また、人との巡り会わせだけでなく、時間や空間などもその時その時の一瞬の巡り会わせがあります。
この人や時間や空間などの巡り会わせは、必然的でもあり偶然的なときもあり、よくよく不思議な巡り会わせであります。
今回の新型コロナウイルス禍によって、いつも会える顔なじみの遍路さんや、初めて会う遍路さんに出会う機会が少なくなったことで、遍路さんの皆さんと毎年のように顔を見て話をしていたことが改めて貴重な時であることを実感しています。

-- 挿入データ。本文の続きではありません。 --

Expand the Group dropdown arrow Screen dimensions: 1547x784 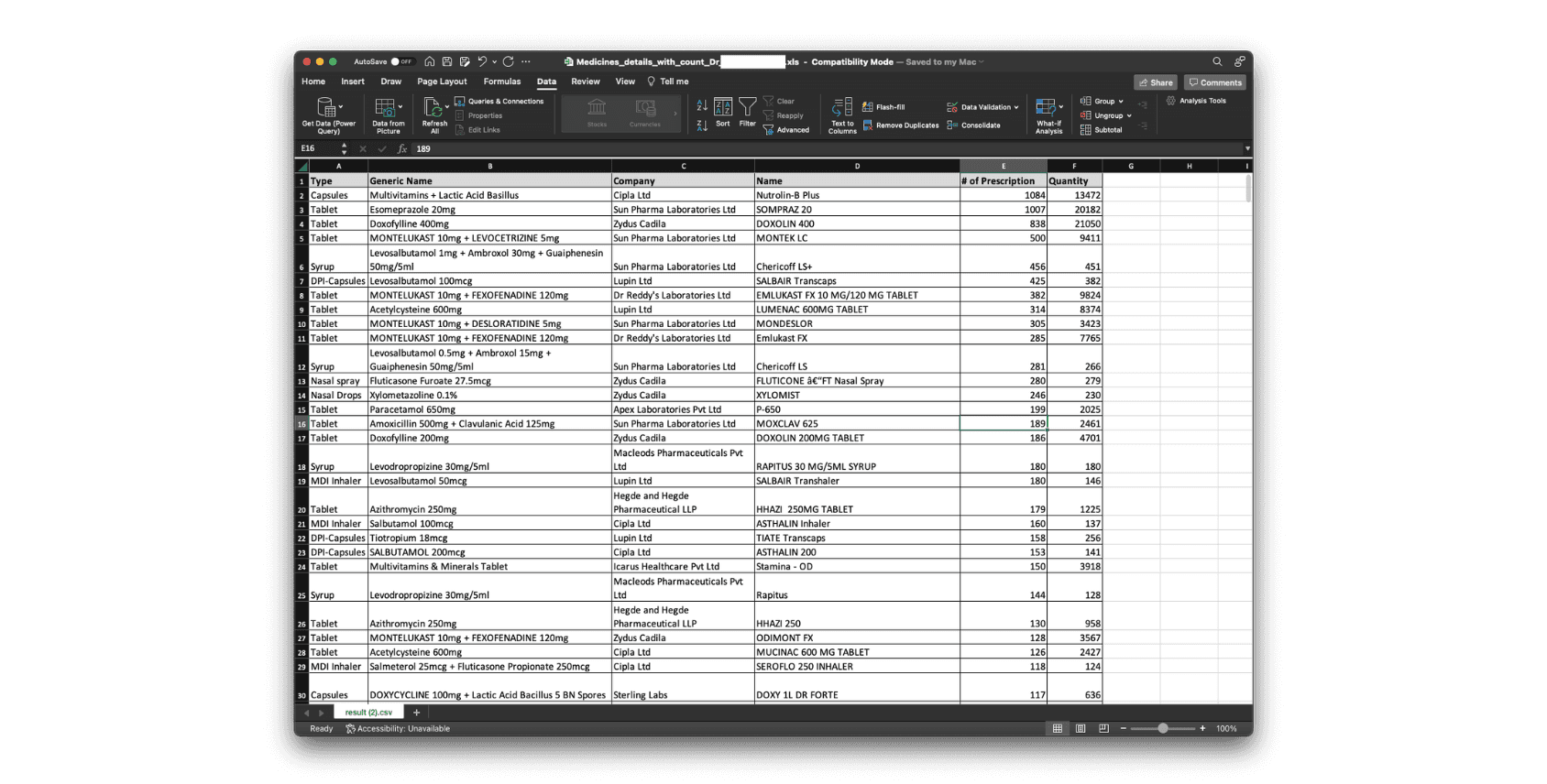coord(1121,102)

千利休の言葉で「一期一会」という茶道の言葉があり、一生に一度という意味で使われることがありますが、小豆島霊場とお遍路さんとの一期一会の関係とは、毎年の巡拝の時に出会う時であり、その瞬間は二度と同じ時間が巡ってこない大切な時であります。
しかし、今回のコロナ禍によってほとんどの霊場公認団体の巡拝や、個人先達の方々の巡拝が中止となり、この一期一会の大切な時をむかえる機会がなくなりましたことは心から残念に思います。
そこで、小豆島霊場会では今年度の小豆島霊場巡拝を中止して巡拝ができなかった遍路さんの代わりに、全先達の名前を全札所に奉納し、皆さまの家内安全・身体健全・商売繁昌・五穀豊穣・各家先祖供養などの代参巡拝を執り行い、先達の皆さんの心と小豆島霊場寺院各本尊様との絆を繋げていきたいと思っています。この状況が収束した時には是非小豆島霊場を安心して巡拝していただき、その時には新しい一期一会の大切な時間を過ごしていただきたいと思います。
その時には、小豆島霊場寺院住職や寺族をはじめ、旅館や巡拝関係業者の方々共々に皆さまを心からのおもてなしをさせていただきたいと思います。
また小豆島霊場会では、このコロナ禍によって、苦渋の選択で毎年のさまざまな行事を仕方なく中止しなければならなくなりました。
しかし今は一人一人が我慢をして、大切な人をお互いに思い合い、この危機的状況を乗り越えていかなければなりません。
小豆島霊場会では、さる四月二十一日に全霊場寺院に呼びかけて、各寺院にて午前九時に梵鐘を七遍鳴らして、コロナ禍の早期終息をはじめ感染者の早期回復の祈願と、感染物故者の供養ならびに、医療従事者の安全の一斉祈願法要を各寺院において執り行いました。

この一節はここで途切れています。